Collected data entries
===============

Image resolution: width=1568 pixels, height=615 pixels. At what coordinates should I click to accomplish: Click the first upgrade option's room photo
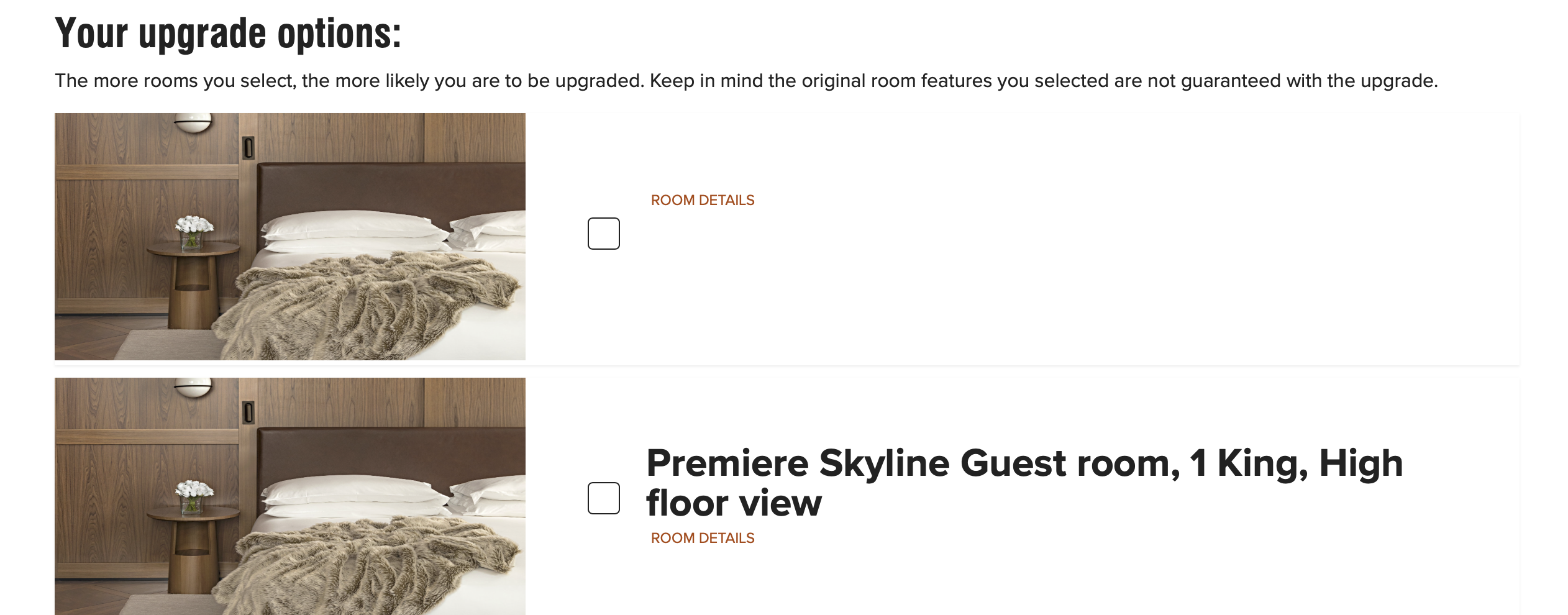[289, 236]
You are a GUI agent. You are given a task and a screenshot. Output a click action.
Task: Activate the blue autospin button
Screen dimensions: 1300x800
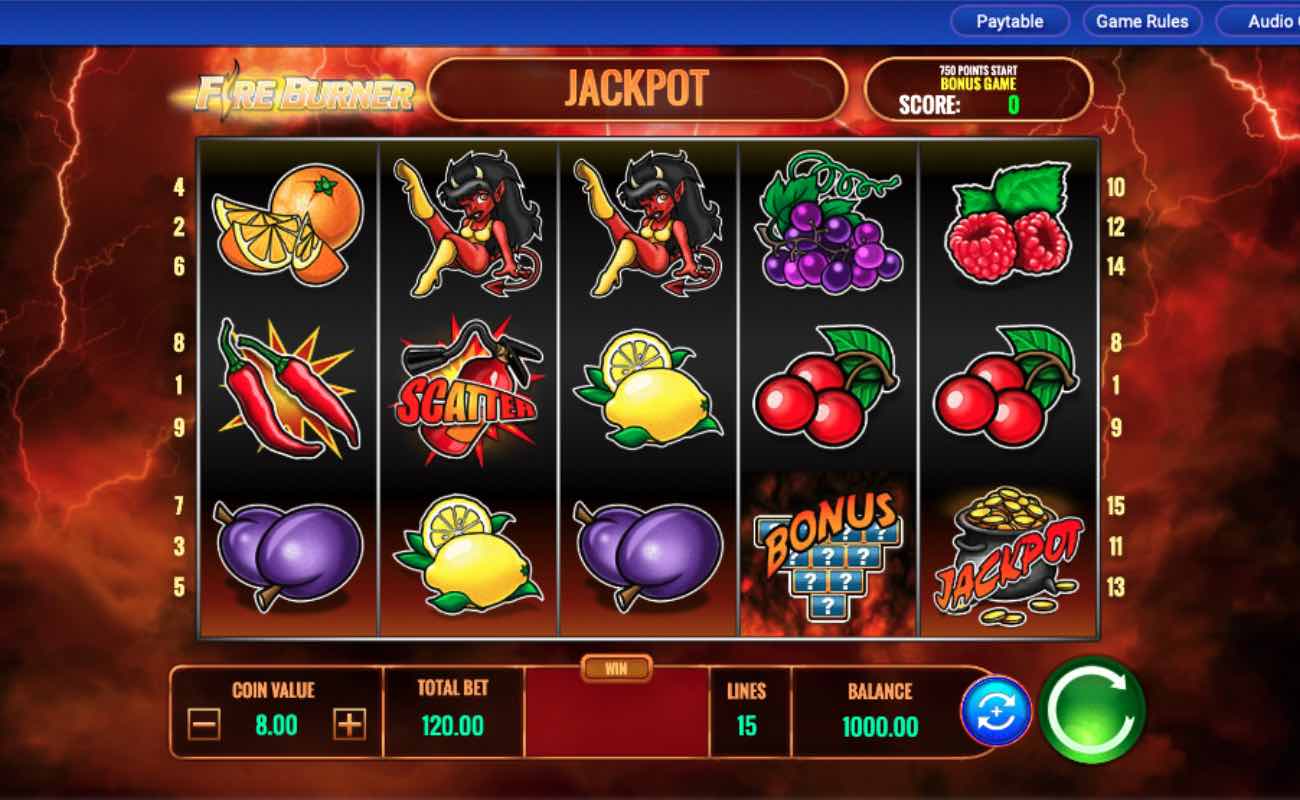[996, 711]
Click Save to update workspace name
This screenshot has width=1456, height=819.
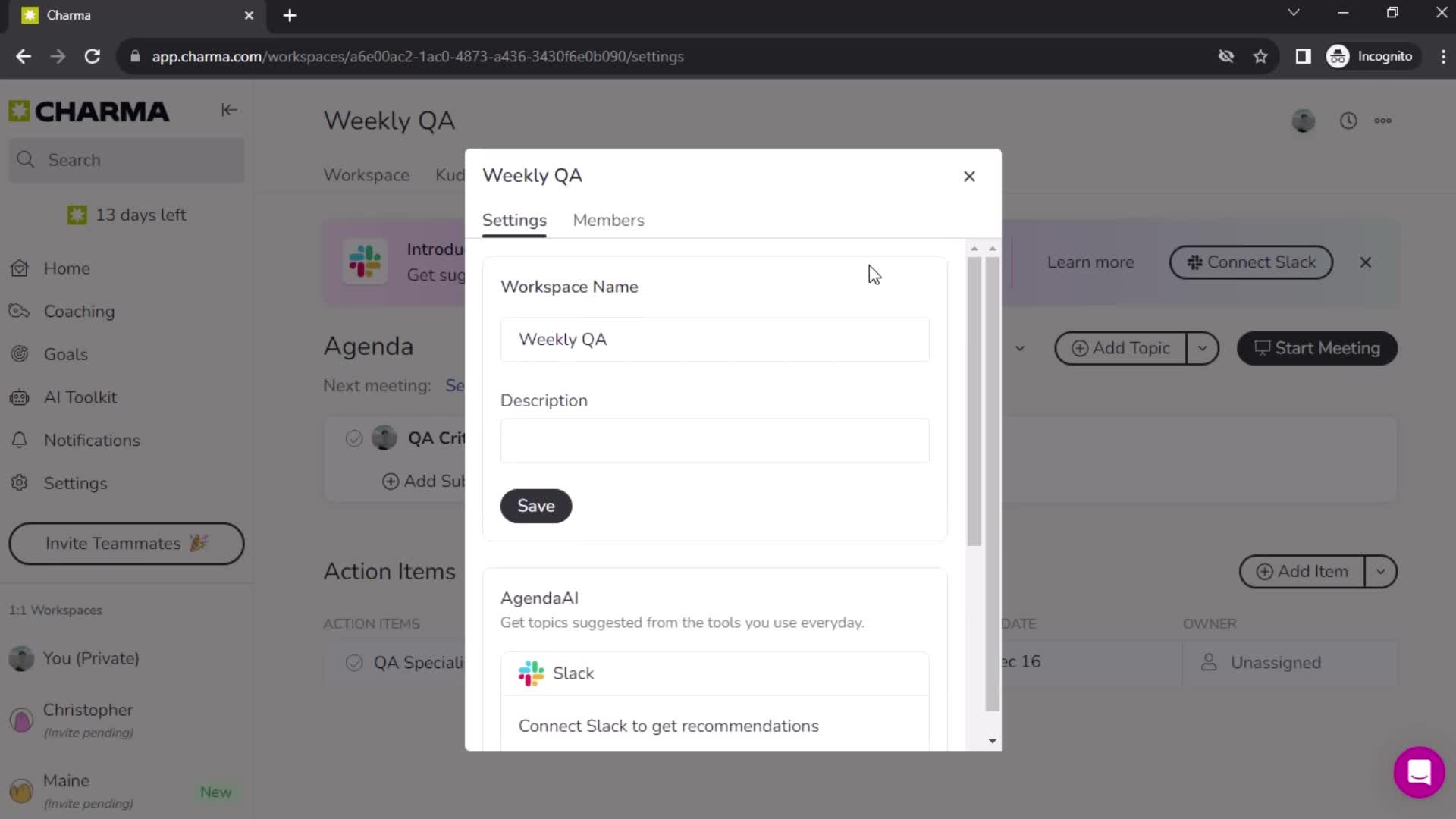pos(538,505)
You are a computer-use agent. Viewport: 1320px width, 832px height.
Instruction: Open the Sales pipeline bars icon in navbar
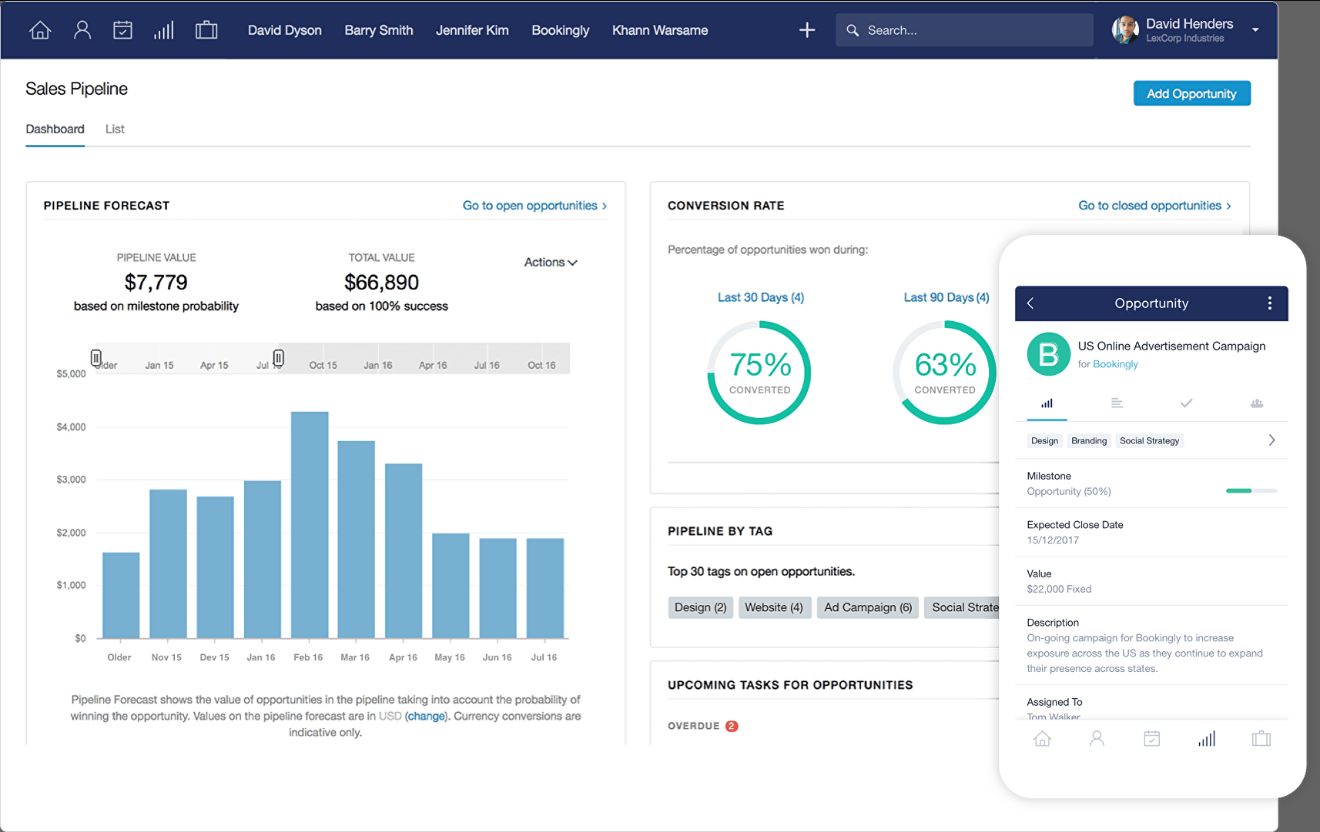tap(164, 30)
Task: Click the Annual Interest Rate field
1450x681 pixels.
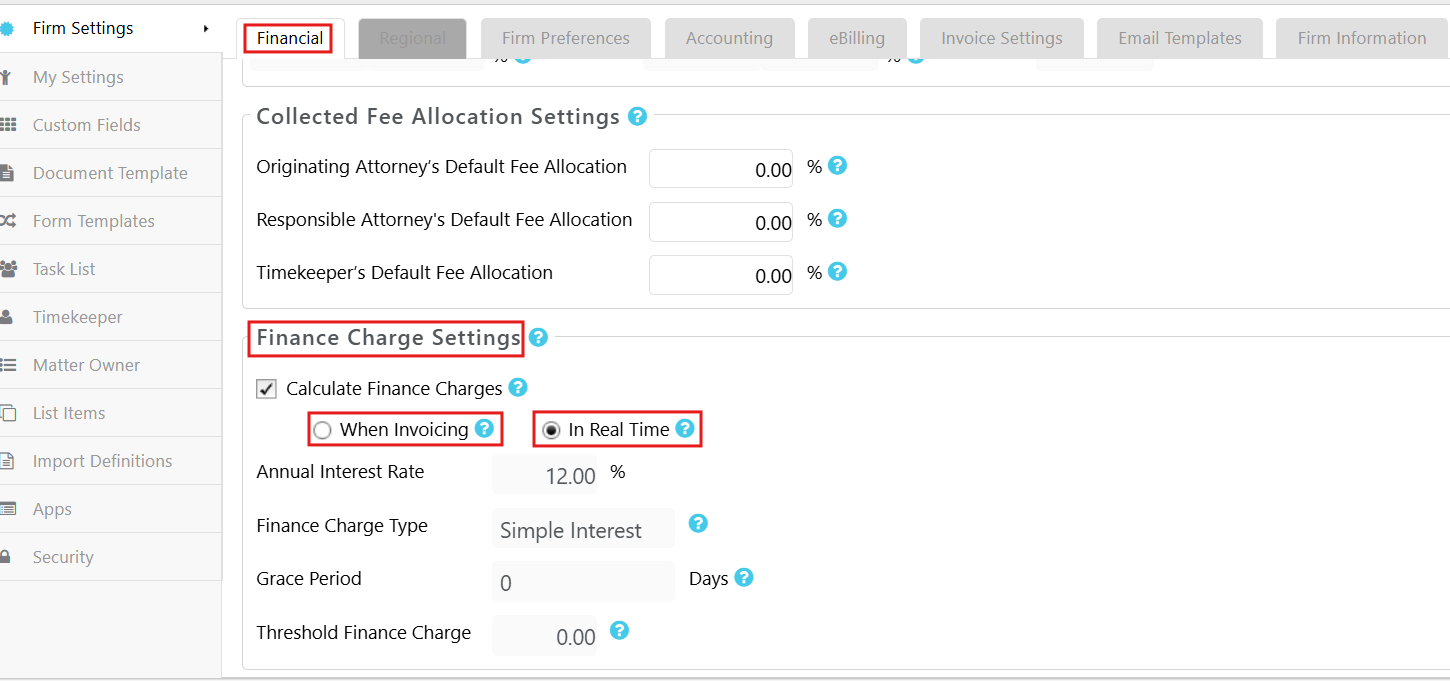Action: click(x=545, y=475)
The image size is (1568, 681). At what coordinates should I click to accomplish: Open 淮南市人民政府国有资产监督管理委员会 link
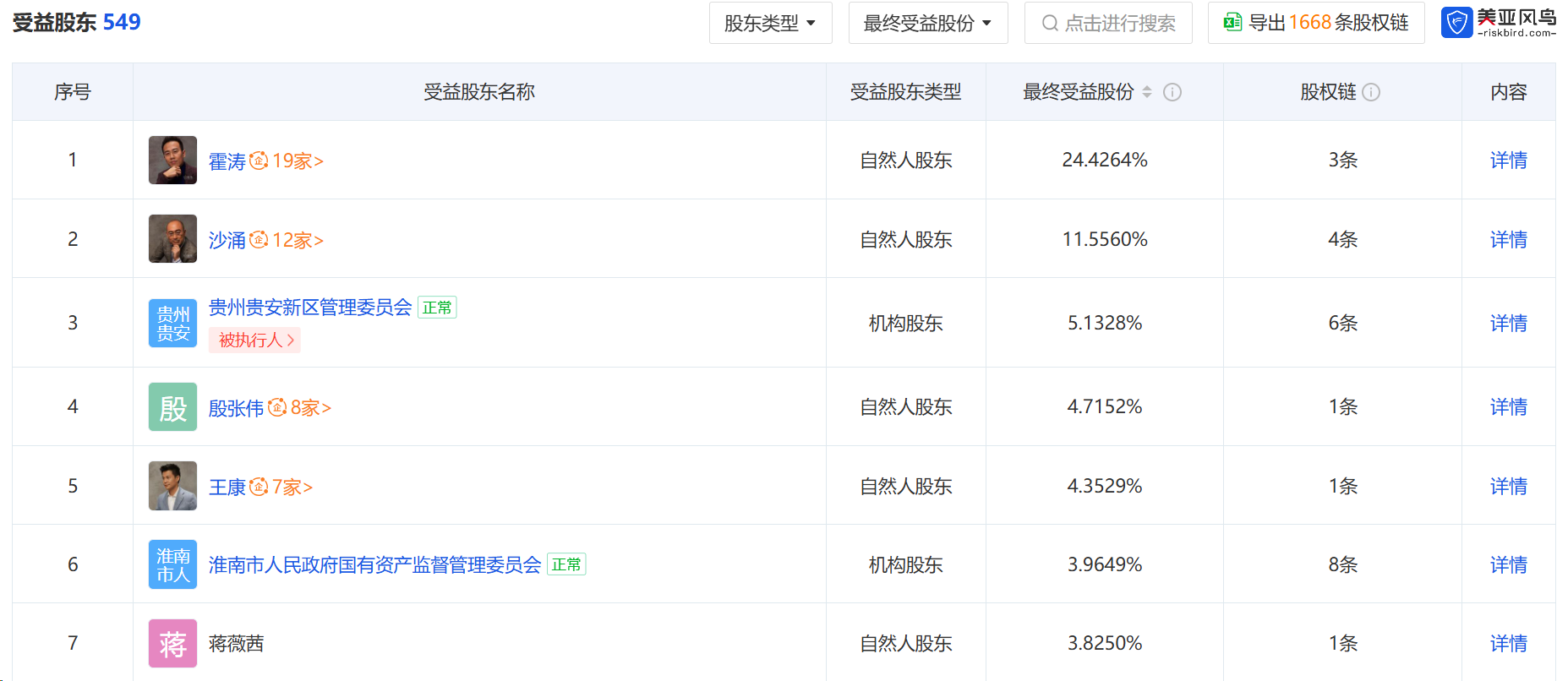point(374,565)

===============

Go over the data above and copy every line that has the word "agent" in it.

§ **Task answer**:
You are a GUI agent. You are given a task and a screenshot. Output a click action.
You are a computer-use agent. Viewport: 1320px width, 832px height.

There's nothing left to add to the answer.